Apart from insects the only other class of animal to get my goat really is man. Where to start? I used to work with a guy years ago who, if there were any justice in this world, would have been clapped in irons. His crime? Well he brought a packed lunch into the office each day, part of which was a yogurt. I sat behind this chap, back to back with a movable partition screen separating us. Whenever his spoon reached the bottom of the yogurt pot he would scrape and lick, scrape and lick, scrape and lick. Minutes would go by of his noisy excavations at the bottom of the plastic pot, slowing the passage of time in my mind to a standstill. There surely could be not even a molecule of yogurt left, but on he would go, scraping, scraping scraping, until I would shout DAVE THAT'S IT - YOU'RE DONE!! then jump around the screen and blow his head off with a sawn off shotgun (well I didn't but that's what I was thinking).
 
This illustrates an important point about the nature of things that vex me. Human behaviour is far more irritating than anything else in the natural world because it is empowered by the volition of the human mind. Jean-Paul Sartre got it right when in his 1944 play 'Huis Clos' he said "Hell is Other People".
 
With that in mind, I've never quite understood why people congregate in Spain. Take bars for example. I knew a guy who ran a very popular little bar which was always packed. I asked him once why he didn't move to larger premises. He told me Spanish folk won't go into an empty bar. Larger bars seem emptier than smaller bars even if they have the same number of people in them [I later learned this is a manifestation of a psychophysical phenomenon called Weber's law, but I digress] Given the choice, if I was going to go for a drink with a friend I'd go for an empty bar rather than a full one, since I'd expect to get served more quickly and wouldn't have to shout to be heard but apparently I'm in the minority. People want atmosphere. When I lived in Murcia I'd occasionally go one of the beaches in a town called Aguilas. There are 35 beaches in Aguilas. Four of them have commercial facilities, bars, a first-aid hut, tourist tat shops etc. Those four beaches are generally heaving with tourists in summer, while the other 31 beaches will be virtually empty. Now me being me, my worst nightmare would be to go to one of the busy beaches, squeezing my beach towel between two families of tourists, indulging in the untold sorts of pursuits that would be sure to irk me. I'd prefer to drive five minutes down the road and have a beach to myself!
 
I'm probably then one of the few miserable buggers dreading the end of the lock down. I've quite enjoyed not hearing the nightly roaring of unsilenced quads, mopeds and scooters parading up and down the main street in pursuit of young female attention. I've quite enjoyed going shopping and not seeing a living soul except for the odd tractor driver spraying the street with bleach.

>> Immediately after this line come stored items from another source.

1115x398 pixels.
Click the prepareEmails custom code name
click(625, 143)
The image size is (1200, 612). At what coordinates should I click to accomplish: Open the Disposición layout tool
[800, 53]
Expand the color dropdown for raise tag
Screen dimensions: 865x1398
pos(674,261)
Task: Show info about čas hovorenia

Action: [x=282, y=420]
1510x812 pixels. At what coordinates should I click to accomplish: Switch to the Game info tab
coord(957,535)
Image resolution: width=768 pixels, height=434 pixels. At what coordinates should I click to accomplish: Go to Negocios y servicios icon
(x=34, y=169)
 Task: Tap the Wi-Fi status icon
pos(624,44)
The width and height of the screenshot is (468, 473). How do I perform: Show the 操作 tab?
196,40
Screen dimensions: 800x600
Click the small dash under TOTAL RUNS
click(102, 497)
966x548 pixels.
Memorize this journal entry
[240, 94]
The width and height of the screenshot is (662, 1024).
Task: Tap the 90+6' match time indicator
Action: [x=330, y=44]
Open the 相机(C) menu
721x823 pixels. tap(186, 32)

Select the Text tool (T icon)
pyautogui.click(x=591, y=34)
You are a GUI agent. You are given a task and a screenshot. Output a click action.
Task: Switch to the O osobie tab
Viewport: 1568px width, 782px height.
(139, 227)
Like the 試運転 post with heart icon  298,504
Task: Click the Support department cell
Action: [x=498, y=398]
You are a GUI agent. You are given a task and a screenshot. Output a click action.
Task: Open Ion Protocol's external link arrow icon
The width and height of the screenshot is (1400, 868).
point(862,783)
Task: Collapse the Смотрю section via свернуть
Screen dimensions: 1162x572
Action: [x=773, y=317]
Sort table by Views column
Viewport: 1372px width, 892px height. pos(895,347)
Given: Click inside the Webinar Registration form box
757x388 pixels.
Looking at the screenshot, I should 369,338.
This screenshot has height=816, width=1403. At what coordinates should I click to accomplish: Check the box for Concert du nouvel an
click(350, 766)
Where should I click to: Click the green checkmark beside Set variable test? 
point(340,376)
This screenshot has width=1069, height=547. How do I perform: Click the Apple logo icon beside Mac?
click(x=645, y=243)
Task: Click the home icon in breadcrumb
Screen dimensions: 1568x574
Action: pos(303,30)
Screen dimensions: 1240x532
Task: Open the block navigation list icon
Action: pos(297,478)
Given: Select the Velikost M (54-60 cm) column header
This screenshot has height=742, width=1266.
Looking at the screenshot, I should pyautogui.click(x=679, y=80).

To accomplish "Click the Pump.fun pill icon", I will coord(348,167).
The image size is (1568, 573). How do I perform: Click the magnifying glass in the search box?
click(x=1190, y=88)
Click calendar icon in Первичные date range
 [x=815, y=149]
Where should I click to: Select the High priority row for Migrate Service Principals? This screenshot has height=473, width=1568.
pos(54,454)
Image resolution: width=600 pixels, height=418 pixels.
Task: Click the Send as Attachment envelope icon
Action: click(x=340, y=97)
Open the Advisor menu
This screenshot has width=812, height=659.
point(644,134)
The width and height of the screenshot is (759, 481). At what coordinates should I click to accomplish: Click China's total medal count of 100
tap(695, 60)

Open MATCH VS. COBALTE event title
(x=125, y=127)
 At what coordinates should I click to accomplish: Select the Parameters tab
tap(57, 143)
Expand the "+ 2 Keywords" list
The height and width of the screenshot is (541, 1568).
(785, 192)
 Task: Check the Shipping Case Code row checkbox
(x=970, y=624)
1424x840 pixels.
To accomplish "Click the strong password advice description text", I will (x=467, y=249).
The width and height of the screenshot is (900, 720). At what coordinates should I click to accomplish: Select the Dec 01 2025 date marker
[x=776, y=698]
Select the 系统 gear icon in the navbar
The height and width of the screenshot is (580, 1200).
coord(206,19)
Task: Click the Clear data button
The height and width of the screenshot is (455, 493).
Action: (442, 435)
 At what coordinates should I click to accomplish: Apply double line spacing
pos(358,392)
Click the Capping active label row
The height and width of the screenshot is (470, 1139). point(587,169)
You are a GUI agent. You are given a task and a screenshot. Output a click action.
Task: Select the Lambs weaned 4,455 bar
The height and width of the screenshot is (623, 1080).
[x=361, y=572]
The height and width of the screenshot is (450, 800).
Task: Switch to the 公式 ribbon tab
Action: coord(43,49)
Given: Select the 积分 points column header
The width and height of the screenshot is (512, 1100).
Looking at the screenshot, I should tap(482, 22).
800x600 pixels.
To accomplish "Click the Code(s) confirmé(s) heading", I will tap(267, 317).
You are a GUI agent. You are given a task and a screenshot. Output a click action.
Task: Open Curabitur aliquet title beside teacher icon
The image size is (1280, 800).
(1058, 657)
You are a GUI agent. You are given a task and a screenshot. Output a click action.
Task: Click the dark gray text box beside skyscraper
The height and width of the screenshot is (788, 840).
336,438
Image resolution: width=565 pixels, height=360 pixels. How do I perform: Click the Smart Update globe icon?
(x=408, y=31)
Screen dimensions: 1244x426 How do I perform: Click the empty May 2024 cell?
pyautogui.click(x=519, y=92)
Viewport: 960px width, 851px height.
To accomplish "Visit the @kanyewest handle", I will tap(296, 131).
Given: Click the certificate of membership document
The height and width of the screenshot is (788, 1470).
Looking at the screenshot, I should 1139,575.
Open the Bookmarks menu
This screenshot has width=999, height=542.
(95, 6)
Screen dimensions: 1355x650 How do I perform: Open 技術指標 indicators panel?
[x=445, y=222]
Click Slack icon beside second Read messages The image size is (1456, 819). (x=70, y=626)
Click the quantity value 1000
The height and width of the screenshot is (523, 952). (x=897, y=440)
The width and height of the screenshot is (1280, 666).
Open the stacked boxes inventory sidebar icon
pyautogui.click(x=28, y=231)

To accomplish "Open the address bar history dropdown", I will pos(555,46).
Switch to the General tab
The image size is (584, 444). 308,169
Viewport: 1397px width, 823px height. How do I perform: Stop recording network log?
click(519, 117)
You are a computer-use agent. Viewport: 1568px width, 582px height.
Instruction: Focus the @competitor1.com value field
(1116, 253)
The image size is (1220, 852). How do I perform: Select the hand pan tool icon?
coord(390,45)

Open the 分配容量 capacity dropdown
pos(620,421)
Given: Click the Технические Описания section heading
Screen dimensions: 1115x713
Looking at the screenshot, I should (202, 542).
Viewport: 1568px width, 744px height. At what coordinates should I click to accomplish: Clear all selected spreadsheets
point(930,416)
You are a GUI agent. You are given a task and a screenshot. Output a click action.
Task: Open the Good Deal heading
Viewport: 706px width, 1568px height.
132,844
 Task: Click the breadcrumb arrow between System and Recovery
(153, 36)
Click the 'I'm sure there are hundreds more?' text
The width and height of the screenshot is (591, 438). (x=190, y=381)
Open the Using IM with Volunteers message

The world seems a healthier, cleaner place with reports of crystal clear canals in Venice, reduced air pollution and animals venturing into towns emboldened by the abatement of people and traffic. If this is our dystopian future, long may it continue! Mind you as I say that, I've also noticed a sharp increase in flying things and creepy crawlies. I guess there's always a downside to everything. Where did I put those foggers?